● SOURCE PASSAGE
Concepts or modes of reflexivity are manifold and, as Michael Lynch cautions, the ‘attempt to ‘do’ reflexivity or to ‘be’ reflexive does not control its communal horizons and eventual fate’.23 This is true also for my refraction of questions addressing the representation of African art. What is it that interests the visitor in wanting to see the phantoms? My essay-film is voiced by one of the exhibition’s ‘subjects’, taking one of the many books on display and citing its argument concerning the spectre of colonialism. Distinct from an ethnographic documentary, the film offers no interviews – it does not intercut various voices to camera – and rather features one ‘participant’ voice as its ostensibly authorial subject. Interviews seem to function as the equivalent in terms of footage to the former requirement of citing fieldwork within ethnographic monographs.
The question remains as to what kind of ‘informants’ the artefacts in this European ethnographic séance might have been, re-constituted as a site in the film’s phantomatic conditions of time and place. The standard expectation (in a review, for instance) would be that the presentation of artefacts already supposed an answer to the question as to why one would be interested in visiting the exhibition. Here, however, the interest is in discovering how such artefacts (or, indeed, the apparatus of their exhibition) might prompt that very question, addressing something not already known but waiting to be discovered.

● TASK OBJECTIVE
Repeat the essay-film passage word for word from "The question remains" to "to be discovered.". The entries that follow have no connection to the essay-film passage.

● DATA SUPPLIED
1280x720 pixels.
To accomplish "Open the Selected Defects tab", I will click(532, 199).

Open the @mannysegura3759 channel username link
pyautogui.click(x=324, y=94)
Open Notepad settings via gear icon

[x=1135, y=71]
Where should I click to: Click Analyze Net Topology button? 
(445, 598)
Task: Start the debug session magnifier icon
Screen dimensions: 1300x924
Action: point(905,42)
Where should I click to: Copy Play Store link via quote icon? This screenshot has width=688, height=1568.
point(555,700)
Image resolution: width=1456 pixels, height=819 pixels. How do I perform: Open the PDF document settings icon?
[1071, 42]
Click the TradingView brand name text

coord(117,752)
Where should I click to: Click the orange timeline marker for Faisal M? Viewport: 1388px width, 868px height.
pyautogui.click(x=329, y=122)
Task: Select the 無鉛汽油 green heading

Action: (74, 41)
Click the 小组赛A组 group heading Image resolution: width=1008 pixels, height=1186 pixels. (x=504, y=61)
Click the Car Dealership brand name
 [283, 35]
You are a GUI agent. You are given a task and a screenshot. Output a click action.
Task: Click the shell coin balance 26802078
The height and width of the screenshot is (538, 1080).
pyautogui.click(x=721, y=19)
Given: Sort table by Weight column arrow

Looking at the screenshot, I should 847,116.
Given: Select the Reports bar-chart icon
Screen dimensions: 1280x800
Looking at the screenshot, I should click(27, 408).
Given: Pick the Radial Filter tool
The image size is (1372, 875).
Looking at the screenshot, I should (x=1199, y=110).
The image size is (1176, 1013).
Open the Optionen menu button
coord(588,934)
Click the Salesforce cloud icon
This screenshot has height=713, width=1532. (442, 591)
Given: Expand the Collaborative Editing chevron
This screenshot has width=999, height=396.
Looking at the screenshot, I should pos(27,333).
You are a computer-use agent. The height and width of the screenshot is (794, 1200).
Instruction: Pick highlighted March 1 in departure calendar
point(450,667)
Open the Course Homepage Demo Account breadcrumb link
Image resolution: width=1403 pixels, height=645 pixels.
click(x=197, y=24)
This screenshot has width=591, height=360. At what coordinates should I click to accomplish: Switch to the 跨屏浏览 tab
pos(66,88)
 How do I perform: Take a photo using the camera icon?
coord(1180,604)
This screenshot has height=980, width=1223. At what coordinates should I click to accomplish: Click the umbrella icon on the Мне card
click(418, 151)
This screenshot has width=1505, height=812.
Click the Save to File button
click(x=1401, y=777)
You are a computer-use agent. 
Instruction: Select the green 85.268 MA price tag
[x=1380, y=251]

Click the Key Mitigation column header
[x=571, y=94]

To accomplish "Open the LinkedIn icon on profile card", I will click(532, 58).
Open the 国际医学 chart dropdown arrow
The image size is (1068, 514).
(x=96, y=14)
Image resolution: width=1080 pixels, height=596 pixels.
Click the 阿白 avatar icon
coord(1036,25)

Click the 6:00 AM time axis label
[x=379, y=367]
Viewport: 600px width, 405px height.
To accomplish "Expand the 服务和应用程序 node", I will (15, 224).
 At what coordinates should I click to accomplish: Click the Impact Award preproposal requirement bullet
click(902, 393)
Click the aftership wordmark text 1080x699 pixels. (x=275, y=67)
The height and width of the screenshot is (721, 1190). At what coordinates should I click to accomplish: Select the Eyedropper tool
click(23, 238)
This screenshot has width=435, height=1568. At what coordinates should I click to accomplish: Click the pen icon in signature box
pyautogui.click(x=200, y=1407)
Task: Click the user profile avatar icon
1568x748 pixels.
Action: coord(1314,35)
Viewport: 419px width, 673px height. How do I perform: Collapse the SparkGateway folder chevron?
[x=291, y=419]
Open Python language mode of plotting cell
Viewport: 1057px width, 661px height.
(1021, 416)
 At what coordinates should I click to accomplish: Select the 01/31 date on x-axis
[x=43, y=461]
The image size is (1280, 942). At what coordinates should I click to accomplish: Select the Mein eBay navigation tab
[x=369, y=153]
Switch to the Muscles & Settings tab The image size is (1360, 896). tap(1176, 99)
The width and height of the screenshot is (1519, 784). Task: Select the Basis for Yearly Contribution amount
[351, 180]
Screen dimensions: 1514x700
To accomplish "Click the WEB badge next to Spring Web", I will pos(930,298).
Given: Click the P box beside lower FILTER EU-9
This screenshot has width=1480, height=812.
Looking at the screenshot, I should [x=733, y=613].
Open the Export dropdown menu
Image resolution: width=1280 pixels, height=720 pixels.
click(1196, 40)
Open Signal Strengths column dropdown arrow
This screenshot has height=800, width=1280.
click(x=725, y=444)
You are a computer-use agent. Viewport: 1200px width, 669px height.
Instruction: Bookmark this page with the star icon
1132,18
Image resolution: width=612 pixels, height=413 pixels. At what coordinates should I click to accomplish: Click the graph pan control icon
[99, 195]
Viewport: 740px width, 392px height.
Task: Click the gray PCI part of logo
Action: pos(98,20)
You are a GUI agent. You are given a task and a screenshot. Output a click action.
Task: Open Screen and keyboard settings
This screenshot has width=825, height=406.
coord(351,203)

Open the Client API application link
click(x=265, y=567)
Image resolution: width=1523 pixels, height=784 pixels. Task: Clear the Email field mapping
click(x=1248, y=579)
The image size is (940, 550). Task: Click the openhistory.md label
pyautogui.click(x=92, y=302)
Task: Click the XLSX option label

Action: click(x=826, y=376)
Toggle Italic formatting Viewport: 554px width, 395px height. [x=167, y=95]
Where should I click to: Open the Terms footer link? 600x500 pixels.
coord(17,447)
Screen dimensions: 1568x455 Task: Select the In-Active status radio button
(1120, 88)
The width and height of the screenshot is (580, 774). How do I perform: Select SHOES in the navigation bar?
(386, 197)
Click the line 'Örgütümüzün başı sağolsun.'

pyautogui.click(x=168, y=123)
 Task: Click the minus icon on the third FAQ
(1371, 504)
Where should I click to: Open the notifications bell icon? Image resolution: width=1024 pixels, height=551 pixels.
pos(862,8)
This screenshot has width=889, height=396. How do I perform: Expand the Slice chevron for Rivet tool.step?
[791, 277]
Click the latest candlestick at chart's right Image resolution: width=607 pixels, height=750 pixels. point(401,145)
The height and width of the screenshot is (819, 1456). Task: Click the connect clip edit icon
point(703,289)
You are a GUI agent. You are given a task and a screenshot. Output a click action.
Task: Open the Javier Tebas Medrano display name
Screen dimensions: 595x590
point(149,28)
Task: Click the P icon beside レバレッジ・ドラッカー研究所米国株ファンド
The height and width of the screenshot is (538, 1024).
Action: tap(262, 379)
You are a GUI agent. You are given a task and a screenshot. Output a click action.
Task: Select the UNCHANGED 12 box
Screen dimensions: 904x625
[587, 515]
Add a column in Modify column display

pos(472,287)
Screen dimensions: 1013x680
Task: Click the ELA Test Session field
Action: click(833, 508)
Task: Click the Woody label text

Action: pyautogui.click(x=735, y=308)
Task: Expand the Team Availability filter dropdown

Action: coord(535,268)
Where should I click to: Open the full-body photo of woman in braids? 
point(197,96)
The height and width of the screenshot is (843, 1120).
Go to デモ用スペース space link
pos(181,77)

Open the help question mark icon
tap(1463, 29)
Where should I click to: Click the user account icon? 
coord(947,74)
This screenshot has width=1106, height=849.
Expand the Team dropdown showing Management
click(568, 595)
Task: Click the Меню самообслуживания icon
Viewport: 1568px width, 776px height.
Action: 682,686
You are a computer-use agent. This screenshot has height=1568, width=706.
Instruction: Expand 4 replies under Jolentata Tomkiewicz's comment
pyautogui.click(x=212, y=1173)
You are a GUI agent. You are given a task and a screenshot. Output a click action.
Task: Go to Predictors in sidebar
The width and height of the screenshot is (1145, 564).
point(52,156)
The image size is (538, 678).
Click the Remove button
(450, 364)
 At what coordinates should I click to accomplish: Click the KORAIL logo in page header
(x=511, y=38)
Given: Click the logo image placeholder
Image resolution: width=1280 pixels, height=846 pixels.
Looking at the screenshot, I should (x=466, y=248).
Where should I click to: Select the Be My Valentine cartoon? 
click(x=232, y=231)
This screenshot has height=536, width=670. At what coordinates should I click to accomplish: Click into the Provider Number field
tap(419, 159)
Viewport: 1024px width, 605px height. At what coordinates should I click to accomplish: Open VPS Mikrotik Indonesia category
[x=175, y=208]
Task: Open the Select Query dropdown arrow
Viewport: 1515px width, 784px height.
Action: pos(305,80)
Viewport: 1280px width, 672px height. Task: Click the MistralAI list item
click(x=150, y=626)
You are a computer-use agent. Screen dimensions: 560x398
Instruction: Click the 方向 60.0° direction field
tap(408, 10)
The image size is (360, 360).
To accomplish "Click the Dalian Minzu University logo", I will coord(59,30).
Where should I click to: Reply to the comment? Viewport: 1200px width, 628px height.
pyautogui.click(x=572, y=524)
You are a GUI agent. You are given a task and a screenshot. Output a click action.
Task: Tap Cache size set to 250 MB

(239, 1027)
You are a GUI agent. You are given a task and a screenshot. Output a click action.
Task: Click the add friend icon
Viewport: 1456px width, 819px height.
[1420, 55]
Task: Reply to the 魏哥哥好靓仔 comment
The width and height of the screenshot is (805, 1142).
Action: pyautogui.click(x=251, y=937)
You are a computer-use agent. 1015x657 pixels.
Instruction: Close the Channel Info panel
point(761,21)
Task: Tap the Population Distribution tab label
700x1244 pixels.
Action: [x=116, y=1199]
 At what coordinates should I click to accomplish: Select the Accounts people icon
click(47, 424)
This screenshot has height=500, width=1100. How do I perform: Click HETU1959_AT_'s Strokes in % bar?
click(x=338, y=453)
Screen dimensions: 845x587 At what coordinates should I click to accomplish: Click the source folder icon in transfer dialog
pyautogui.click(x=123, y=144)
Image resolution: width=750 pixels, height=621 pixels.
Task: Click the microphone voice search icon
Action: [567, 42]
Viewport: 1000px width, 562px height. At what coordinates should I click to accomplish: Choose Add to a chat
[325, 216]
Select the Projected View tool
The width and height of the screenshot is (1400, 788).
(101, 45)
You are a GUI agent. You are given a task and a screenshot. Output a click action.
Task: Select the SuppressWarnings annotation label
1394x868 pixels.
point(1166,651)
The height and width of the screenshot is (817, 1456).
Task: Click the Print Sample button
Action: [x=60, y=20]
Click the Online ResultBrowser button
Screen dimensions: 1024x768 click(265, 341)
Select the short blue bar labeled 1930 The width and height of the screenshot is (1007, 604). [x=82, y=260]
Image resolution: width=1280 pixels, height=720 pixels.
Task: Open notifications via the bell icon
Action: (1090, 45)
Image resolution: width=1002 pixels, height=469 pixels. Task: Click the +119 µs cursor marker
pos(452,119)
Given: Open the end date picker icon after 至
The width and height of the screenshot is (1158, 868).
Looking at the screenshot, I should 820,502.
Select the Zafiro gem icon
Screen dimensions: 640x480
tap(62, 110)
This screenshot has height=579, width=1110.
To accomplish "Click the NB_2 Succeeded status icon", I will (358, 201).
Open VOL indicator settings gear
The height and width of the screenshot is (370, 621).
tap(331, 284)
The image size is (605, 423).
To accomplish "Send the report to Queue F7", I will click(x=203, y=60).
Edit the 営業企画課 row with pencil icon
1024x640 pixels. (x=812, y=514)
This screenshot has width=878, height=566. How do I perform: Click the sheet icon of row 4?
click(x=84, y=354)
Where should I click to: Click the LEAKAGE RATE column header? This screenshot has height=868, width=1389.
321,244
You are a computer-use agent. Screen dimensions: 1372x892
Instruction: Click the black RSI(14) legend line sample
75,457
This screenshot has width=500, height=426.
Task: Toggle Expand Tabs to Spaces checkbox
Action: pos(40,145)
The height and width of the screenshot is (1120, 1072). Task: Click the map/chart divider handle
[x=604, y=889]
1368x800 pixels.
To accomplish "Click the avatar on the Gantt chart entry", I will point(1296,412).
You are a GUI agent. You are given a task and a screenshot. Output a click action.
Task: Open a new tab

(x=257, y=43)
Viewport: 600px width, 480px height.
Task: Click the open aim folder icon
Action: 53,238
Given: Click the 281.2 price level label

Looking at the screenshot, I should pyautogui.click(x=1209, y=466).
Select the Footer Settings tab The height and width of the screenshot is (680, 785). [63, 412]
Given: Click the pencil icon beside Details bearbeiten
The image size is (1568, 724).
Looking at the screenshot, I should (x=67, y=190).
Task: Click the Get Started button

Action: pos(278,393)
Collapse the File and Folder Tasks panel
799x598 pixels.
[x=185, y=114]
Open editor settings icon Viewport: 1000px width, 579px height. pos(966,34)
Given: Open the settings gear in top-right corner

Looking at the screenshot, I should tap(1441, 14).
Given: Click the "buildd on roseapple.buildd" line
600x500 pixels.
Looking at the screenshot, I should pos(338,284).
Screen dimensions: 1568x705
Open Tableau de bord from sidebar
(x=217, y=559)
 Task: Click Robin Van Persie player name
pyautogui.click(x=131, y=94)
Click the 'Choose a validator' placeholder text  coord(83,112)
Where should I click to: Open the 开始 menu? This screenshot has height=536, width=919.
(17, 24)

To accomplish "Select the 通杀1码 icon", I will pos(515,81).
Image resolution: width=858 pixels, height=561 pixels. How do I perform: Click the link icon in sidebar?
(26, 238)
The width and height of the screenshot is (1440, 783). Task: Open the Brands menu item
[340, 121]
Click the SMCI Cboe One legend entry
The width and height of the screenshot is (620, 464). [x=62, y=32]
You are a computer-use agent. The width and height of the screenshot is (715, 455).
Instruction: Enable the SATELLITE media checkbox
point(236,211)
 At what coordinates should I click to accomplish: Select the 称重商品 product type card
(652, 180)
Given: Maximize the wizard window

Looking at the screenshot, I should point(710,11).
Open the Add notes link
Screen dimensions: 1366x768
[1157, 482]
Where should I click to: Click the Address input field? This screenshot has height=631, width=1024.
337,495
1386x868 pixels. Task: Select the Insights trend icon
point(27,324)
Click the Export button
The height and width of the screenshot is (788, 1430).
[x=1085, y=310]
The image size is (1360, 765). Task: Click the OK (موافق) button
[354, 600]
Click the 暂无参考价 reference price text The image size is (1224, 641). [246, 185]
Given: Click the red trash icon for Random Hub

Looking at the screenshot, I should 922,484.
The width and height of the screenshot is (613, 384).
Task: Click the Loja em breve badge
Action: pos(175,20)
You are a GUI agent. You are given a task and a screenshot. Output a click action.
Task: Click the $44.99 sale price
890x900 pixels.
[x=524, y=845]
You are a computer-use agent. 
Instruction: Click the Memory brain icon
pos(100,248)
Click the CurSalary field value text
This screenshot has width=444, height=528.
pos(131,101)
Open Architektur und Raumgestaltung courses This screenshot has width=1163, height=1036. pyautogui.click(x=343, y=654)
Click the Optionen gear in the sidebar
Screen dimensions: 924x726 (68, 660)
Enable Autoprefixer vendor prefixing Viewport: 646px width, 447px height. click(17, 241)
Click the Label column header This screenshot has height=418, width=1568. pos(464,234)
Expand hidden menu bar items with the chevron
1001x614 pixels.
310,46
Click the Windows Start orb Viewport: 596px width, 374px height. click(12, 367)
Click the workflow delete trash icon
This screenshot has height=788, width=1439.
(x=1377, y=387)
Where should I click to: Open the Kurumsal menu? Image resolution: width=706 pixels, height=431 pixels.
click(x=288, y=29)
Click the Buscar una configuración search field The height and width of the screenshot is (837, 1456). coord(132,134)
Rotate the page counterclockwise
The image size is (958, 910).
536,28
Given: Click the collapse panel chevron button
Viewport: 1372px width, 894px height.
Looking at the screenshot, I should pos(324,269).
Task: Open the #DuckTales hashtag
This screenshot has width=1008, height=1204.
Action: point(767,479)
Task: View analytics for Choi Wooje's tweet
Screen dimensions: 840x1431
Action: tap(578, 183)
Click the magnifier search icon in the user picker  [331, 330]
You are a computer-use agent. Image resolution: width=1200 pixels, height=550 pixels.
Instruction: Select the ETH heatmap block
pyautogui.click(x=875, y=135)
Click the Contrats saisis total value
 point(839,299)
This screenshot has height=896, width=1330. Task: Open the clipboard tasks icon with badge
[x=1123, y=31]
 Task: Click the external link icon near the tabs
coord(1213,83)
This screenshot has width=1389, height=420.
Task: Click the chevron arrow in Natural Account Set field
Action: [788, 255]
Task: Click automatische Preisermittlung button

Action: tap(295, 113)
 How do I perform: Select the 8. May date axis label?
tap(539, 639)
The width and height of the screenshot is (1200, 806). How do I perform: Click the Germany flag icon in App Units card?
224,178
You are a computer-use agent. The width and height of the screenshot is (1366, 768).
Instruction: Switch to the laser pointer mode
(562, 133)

● TASK RESPONSE
The question remains as to what kind of ‘informants’ the artefacts in this European ethnographic séance might have been, re-constituted as a site in the film’s phantomatic conditions of time and place. The standard expectation (in a review, for instance) would be that the presentation of artefacts already supposed an answer to the question as to why one would be interested in visiting the exhibition. Here, however, the interest is in discovering how such artefacts (or, indeed, the apparatus of their exhibition) might prompt that very question, addressing something not already known but waiting to be discovered.